Tarefa A: Liste todas as pessoas mencionadas pelo nome nos comentários sobre João Tordo.
Tarefa B: Dê seguimento aos comentários sobre João Tordo a partir da última frase apresentada.


    ResponderEliminar
  8. Extraordinário post: tomara ele escrever assim !

    ResponderEliminar
  9. Baixem lá as carabinas e deixem voar o Tordo, atordoado, vers le soleil.

    ResponderEliminar
  10. Caro António, parabéns pela prosa e pelo blogue, isto é que é serviço público!

    ResponderEliminar
  11. O escritor vai ser formador num Workshop sobre escrita criativa, uma acção que terá lugar no Mosteiro de Tibães nos dias 27 e 28 de Abril próximo.

    Um dos requisitos de admissão dos candidatos é "enquadrar-se na tipologia de destinatário(a) designada".

    Após consulta atenta da tipologia dos destinatários não me parece que a profissão de pasteleiro constitua um impeditivo.

    Resta saber se a frequência desta acção de formação dá acesso à certeira de escritor.

    ResponderEliminar
  12. "Like most intellectuals he's intensely stupid" ?

    ResponderEliminar
  13. Há uns gajos que se dão a si mesmos muita importância.É é bom que assim seja, porque mais ninguém lha dá!

    Quem é este gajo para se comparar com autores como Dan Brown ou J.K. Rowling?

    É que estes autores são muitos bons no que fazem.

    O DB na literatura de cordel. Que serva para nos entreter.

    E a JKR noutro plano, cumprindo uma missão sublime, que é a de instilar o gosto de ler às crianças. E aos adultos...

    Eete palerma do João Tordo é tão triste como o pai dele. É um chato, que faz chachadas, que não dão prazer a ninguém. E que passa toda a vida a julgar que fez algo de útil...

Dados de origem:
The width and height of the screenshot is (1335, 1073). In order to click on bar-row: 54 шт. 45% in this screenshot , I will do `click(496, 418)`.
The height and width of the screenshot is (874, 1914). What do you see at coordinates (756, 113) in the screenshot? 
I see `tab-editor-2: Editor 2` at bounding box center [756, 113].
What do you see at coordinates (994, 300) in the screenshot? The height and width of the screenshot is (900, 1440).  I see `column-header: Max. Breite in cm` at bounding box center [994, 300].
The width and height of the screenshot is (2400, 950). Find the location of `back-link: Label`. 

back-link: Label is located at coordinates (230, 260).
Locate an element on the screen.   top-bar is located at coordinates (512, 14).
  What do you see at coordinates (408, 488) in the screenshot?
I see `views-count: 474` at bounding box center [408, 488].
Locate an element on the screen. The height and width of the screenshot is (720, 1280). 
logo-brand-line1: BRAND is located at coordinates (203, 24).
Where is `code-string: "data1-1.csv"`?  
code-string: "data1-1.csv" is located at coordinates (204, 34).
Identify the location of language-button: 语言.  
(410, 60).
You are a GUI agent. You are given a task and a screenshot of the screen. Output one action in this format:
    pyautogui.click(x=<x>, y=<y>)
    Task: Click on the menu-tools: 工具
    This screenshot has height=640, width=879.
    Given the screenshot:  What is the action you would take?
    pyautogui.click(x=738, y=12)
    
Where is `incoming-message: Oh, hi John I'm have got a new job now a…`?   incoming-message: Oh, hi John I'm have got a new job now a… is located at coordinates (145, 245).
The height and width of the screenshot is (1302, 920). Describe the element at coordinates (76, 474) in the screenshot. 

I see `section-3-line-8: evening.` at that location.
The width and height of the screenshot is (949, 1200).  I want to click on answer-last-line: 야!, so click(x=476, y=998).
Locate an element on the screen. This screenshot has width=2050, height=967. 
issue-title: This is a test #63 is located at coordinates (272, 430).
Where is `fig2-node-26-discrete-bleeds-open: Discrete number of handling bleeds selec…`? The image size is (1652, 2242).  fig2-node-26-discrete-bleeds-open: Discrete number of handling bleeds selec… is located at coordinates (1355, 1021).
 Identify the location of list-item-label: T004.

Resultado A:
António
Dan Brown
J.K. Rowling
João Tordo

Resultado B:
    Ainda bem para ele. Mas não se arrogue o direito de julgar os outros e, sobretudo, de condenar quem é muito melhor do que ele.

    Em síntese: seria bom que se dedicasse à pastelaria...

    Bravo, António Araújo! É urgente que estes tipos se apercebam de qual é a sua verdadeira dimensão.

    Pedro Sousa e Silva


    ResponderEliminar
  14. Parecem-me um pouco exagerados alguns dos comentários aqui publicados. Desde logo, porque a maioria nada leu do que JT publicou até esta data. Por outro, porque é bem verdade que o mundo editorial está repleto de "obras" oriundas de pessoas que nada têm que ver com a escrita, apenas a ela se dedicando, ou, por impulso próprio (sou condescendente nalguns casos...), vaidade ou por sugestão alheia (leia-se, editoras, que a vida está difícil e importa ir ganhando algum para sobreviver...). E se isto é verdade, mais verdade é, o facto de que leitores menos atentos olhem para DB, JKR ou EL James, que por serem mega sucessos, como sendo produtores de "boa literatura". Assim, alguém como JT, que chama a atenção para este facto, só está a defender os grandes e intemporais escritores.

    ResponderEliminar
  15. Deliciosamente mazinha esta leitura da entrevista. E, acho, bastante justa. Valha-nos Santa Engrácia.

    ResponderEliminar
  16. Muito bom ó A.A.! por um sindicato das bolas-de-berlim marchar contra os escriturários a metro que nos fascizam

    ResponderEliminar
  17. Parabens Antonio Araujo! analise mais perfeita não podia ser...

    ResponderEliminar
  18. Ainda bem que o Saramago era serralheiro mecânico e não pasteleiro.

    ResponderEliminar
  19. ... o fim dos Tordos!
    É triste os comentários deste rapaz e do seu! Queriam a vida protegida por quem? Por aqueles que fazem descontos e pagam impostos? Que eu saiba a reforma é calculada em função dos descontos efectuados. Ora quem é culpado de receber dinheiro dos espectáculos em numerário em envelopes e não declarar? Era só receber ... e gastar! Não sabia que tinha que gerir a vida dele? Só faz falta quem está...quem não está, estivesse! Passem bem senhores Tordos.

    ResponderEliminar
  20. Tanta inveja e dor de cotovelo!....dizer mal por dizer, por pensar que lhe acham muita graça..... Vivam e deixem viver, caraças!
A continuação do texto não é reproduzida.